#### [PROMPT]
Write out every entry below word for word, leaving nothing out.

_____

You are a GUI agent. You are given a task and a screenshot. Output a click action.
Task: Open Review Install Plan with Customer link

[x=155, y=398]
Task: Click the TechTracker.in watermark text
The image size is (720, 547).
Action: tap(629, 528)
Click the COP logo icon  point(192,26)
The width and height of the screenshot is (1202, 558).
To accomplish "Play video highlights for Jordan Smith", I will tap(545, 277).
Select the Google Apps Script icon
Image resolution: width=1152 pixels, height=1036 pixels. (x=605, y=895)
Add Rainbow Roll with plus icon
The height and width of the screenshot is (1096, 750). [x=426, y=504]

_____

#### [WRITTEN RESPONSE]
You are a GUI agent. You are given a task and a screenshot. Output a click action.
Task: Open Review Install Plan with Customer link

[x=155, y=398]
Task: Click the TechTracker.in watermark text
The image size is (720, 547).
Action: tap(629, 528)
Click the COP logo icon  point(192,26)
The width and height of the screenshot is (1202, 558).
To accomplish "Play video highlights for Jordan Smith", I will tap(545, 277).
Select the Google Apps Script icon
Image resolution: width=1152 pixels, height=1036 pixels. (x=605, y=895)
Add Rainbow Roll with plus icon
The height and width of the screenshot is (1096, 750). [x=426, y=504]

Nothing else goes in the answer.